Instructions for the task: Please write out exactly the lines of the data below from the line holding "Facebook (36, 2328)" through the line holding "Los Andes Pass (612, 2272)", and leave out the rest.

Saved entries

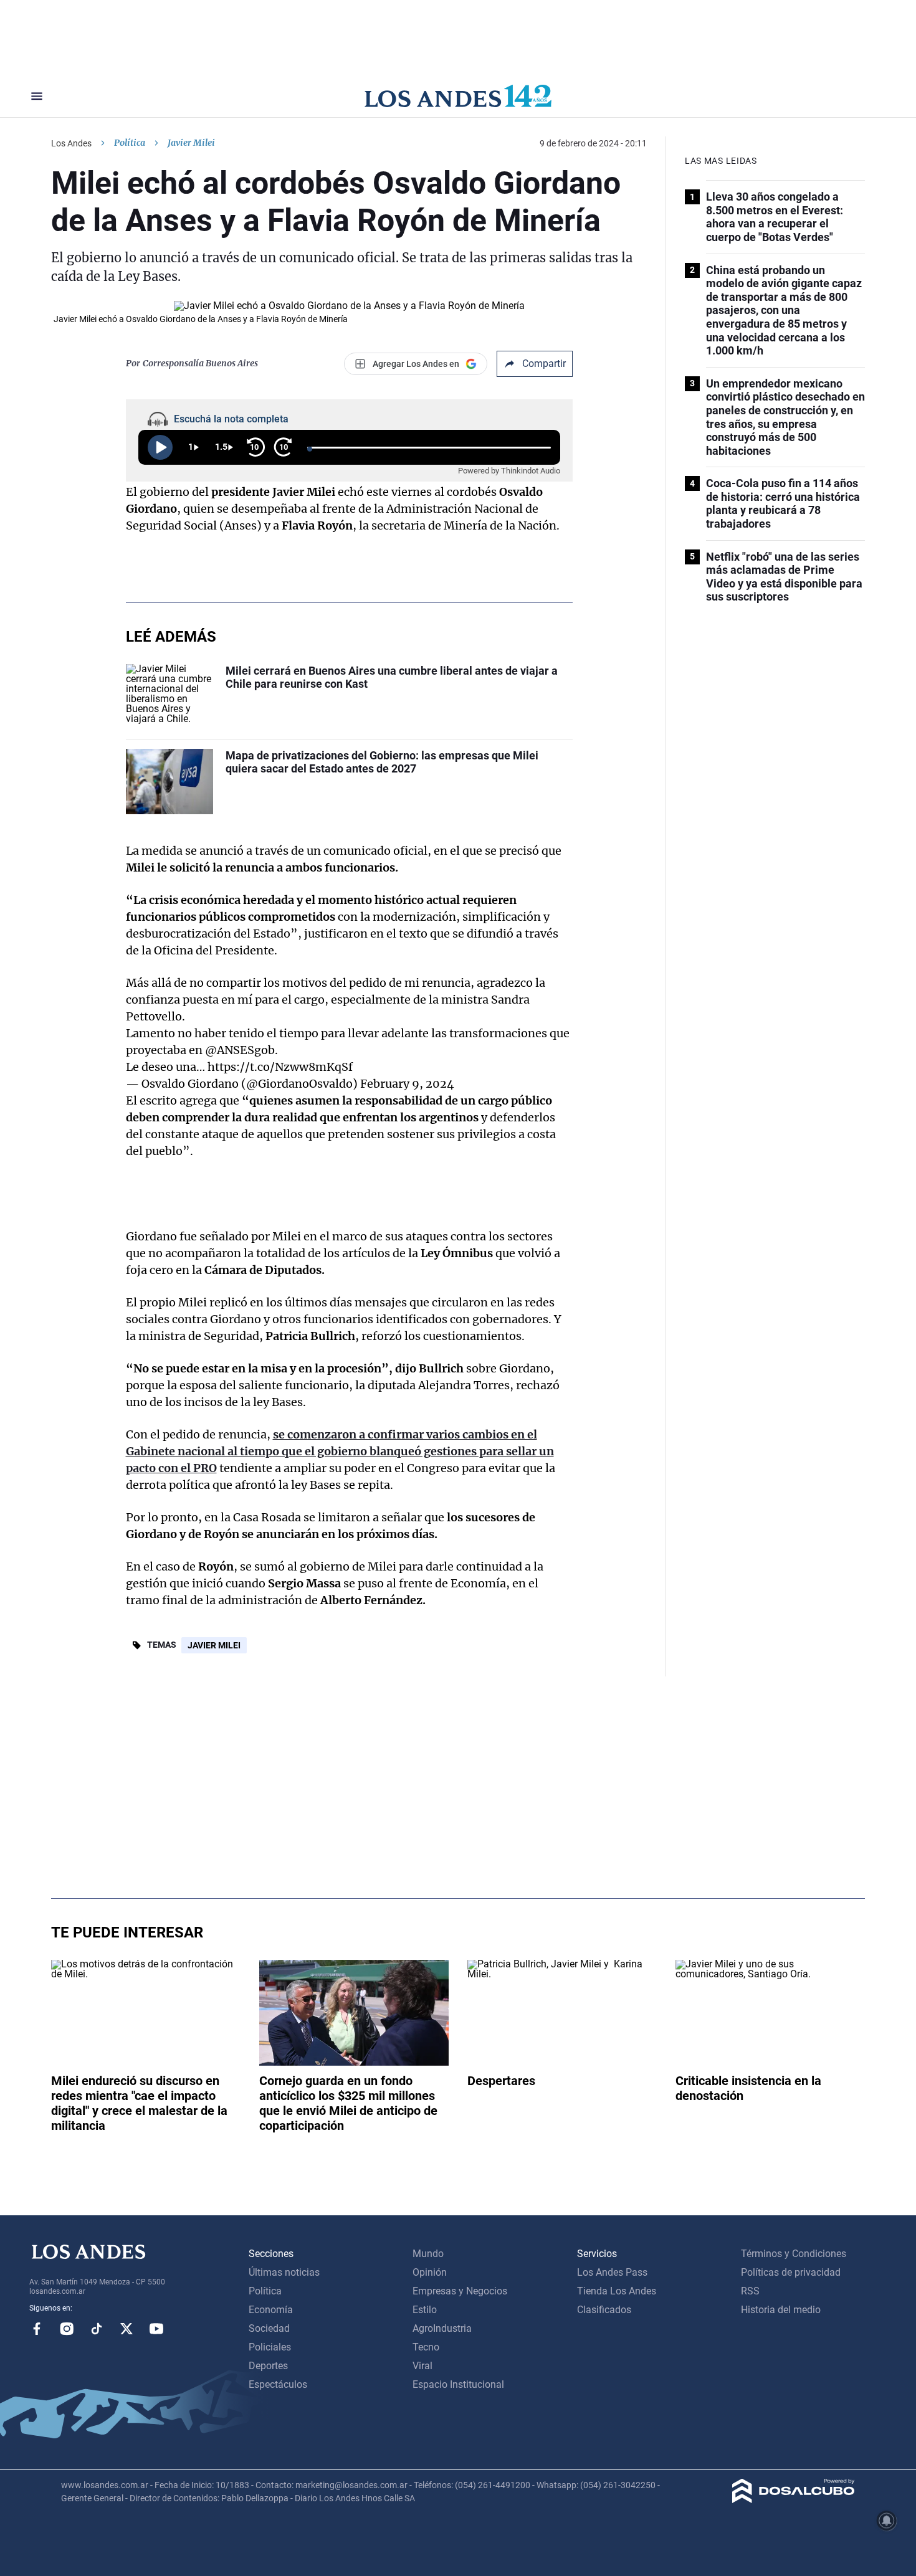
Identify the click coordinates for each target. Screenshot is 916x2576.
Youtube (156, 2328)
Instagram (66, 2328)
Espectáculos (278, 2384)
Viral (422, 2366)
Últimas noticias (284, 2272)
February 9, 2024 (407, 1084)
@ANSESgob (240, 1050)
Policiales (270, 2347)
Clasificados (604, 2310)
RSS (750, 2291)
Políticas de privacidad (791, 2272)
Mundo (428, 2254)
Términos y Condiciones (793, 2254)
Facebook (36, 2328)
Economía (271, 2310)
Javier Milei (214, 1645)
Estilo (425, 2310)
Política (129, 142)
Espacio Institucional (458, 2384)
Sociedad (269, 2328)
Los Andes (71, 143)
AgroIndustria (442, 2328)
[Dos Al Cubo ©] (793, 2500)
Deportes (268, 2366)
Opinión (430, 2272)
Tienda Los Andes (616, 2291)
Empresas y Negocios (460, 2291)
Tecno (426, 2347)
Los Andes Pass (612, 2272)
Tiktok (96, 2328)
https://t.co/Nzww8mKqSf (280, 1067)
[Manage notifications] (887, 2521)
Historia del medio (781, 2310)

Result of the task:
Facebook (36, 2328)
Economía (271, 2310)
Javier Milei (214, 1645)
Estilo (425, 2310)
Política (129, 142)
Espacio Institucional (458, 2384)
Sociedad (269, 2328)
Los Andes (71, 143)
AgroIndustria (442, 2328)
[Dos Al Cubo ©] (793, 2500)
Deportes (268, 2366)
Opinión (430, 2272)
Tienda Los Andes (616, 2291)
Empresas y Negocios (460, 2291)
Tecno (426, 2347)
Los Andes Pass (612, 2272)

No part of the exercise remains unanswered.